FlooNoC: A 645 Gbps/link 0.15 pJ/B/hop Open-Source NoC with Wide Physical Links and End-to-End AXI4 Parallel Multi-Stream Support
Tim Fischer, Michael Rogenmoser, Thomas Benz, Frank K. Gürkaynak, Luca Benini
TL;DR
FlooNoC targets the bandwidth-intensive data movement needs of next-generation AI accelerators by marrying very wide AXI4-linked channels with an end-to-end ordering mechanism and a lightweight, scalable NoC router. The design uses wide physical links, physical-channel routing, and a RoB-less (or reorder-capable) NI coupled with a multi-stream DMA to eliminate inter-stream dependencies and achieve high throughput with modest area overhead. In a physical 12nm FinFET implementation, an 8×4 compute mesh with 288 RISC-V cores reaches up to 645 Gbps per link and 103 Tbps aggregate bandwidth, while delivering 0.15 pJ/B/hop energy efficiency and a 3.5% tile-area overhead. Compared to a traditional AXI4-based multi-layer interconnect and state-of-the-art NoCs, FlooNoC delivers up to 30% area reduction and more than 2× tile-to-tile bandwidth, with up to threefold improvements in energy efficiency. The work provides an open-source, end-to-end AXI4-compatible solution that scales with high-bandwidth workloads, enabling efficient, bulk data transfer in large-scale accelerator platforms.
Abstract
The new generation of domain-specific AI accelerators is characterized by rapidly increasing demands for bulk data transfers, as opposed to small, latency-critical cache line transfers typical of traditional cache-coherent systems. In this paper, we address this critical need by introducing the FlooNoC Network-on-Chip (NoC), featuring very wide, fully Advanced eXtensible Interface (AXI4) compliant links designed to meet the massive bandwidth needs at high energy efficiency.
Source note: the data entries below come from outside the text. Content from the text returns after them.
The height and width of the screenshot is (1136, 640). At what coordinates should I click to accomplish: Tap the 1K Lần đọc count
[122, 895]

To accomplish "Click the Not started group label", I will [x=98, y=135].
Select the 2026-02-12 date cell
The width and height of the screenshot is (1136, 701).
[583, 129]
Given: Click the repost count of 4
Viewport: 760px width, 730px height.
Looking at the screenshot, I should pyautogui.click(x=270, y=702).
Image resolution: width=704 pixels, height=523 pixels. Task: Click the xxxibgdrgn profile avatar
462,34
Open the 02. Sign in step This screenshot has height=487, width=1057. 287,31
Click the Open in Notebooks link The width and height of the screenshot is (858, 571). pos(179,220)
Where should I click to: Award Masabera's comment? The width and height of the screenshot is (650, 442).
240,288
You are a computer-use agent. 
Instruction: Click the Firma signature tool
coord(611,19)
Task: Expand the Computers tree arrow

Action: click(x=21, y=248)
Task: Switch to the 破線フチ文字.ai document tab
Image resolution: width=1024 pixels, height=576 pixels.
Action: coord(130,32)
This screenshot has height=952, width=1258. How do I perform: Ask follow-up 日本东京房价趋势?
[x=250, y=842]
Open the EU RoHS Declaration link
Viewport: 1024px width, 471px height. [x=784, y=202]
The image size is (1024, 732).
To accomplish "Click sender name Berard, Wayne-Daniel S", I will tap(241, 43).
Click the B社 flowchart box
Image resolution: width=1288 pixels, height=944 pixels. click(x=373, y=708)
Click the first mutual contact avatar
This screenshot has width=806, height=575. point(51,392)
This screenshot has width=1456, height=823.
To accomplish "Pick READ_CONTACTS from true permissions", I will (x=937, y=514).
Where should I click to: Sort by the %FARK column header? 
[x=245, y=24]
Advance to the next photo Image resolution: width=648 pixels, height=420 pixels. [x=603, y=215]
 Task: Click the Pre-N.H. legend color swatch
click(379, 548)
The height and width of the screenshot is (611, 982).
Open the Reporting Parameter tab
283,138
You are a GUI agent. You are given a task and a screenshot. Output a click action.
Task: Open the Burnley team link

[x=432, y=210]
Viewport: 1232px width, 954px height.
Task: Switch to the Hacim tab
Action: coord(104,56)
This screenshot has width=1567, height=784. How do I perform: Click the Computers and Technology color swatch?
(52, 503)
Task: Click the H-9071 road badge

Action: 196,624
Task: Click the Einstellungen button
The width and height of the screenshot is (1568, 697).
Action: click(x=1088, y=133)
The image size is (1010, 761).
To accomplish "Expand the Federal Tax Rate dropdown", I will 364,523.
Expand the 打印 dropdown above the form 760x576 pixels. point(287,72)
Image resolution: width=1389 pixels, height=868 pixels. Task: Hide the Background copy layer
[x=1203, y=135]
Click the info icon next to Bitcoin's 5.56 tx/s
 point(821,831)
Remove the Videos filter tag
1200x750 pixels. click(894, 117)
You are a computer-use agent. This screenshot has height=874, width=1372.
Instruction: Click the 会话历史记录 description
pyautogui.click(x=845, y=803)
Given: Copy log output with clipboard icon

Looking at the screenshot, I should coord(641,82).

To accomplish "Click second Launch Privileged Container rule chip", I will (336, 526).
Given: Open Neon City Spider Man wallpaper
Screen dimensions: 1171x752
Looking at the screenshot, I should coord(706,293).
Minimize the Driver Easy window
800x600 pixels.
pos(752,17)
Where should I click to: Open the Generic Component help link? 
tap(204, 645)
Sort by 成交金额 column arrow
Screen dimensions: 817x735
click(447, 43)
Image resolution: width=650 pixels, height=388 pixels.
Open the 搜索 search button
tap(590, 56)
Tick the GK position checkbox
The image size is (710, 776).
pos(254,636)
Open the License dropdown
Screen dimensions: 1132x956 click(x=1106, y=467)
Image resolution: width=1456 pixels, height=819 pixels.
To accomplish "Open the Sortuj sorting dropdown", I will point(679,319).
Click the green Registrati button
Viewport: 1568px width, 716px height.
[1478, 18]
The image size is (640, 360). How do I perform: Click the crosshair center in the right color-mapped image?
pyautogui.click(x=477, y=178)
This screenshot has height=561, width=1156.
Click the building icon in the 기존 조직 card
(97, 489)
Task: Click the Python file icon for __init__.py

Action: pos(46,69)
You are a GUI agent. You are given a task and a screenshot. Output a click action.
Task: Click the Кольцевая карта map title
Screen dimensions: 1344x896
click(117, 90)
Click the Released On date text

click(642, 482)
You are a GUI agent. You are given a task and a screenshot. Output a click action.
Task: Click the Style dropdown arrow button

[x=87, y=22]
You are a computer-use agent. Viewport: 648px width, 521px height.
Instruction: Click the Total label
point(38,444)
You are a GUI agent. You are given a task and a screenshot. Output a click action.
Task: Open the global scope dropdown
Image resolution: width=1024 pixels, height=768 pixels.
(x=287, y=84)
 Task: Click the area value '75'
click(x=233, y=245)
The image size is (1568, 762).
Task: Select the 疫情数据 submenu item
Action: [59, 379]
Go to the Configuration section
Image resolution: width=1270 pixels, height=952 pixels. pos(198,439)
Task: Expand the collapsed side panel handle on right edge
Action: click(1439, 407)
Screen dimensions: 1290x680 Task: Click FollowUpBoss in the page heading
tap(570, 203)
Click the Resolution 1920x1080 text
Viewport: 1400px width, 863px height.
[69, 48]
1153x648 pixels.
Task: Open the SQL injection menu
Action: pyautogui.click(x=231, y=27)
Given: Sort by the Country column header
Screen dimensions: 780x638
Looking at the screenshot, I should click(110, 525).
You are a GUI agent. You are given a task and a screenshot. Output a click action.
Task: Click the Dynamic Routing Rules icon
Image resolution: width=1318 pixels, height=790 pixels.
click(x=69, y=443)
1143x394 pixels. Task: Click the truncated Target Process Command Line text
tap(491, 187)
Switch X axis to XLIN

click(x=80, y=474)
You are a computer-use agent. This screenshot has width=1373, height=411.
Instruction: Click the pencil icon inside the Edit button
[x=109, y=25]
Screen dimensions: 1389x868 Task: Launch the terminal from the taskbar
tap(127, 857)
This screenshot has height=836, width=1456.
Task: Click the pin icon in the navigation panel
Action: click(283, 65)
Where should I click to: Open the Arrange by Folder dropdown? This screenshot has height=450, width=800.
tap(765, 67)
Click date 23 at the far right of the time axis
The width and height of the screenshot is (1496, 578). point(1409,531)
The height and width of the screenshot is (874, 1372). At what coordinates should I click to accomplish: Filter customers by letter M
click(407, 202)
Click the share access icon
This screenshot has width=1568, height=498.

At the transport level, non-blocking transactions are supported for latency tolerance. Additionally, a novel end-to-end ordering approach for AXI4, enabled by a multi-stream capable Direct Memory Access (DMA) engine simplifies network interfaces and eliminates inter-stream dependencies. Furthermore, dedicated physical links are instantiated for short, latency-critical messages. A complete end-to-end reference implementation in 12nm FinFET technology demonstrates the physical feasibility and power performance area (PPA) benefits of our approach. Utilizing wide links on high levels of metal, we achieve a bandwidth of 645 Gbps per link and a total aggregate bandwidth of 103 Tbps for an 8x4 mesh of processors cluster tiles, with a total of 288 RISC-V cores. The NoC imposes a minimal area overhead of only 3.5% per compute tile and achieves a leading-edge energy efficiency of 0.15 pJ/B/hop at 0.8 V. Compared to state-of-the-art NoCs, our system offers three times the energy efficiency and more than double the link bandwidth. Furthermore, compared to a traditional AXI4-based multi-layer interconnect, our NoC achieves a 30% reduction in area, corresponding to a 47% increase in GFLOPSDP within the same floorplan.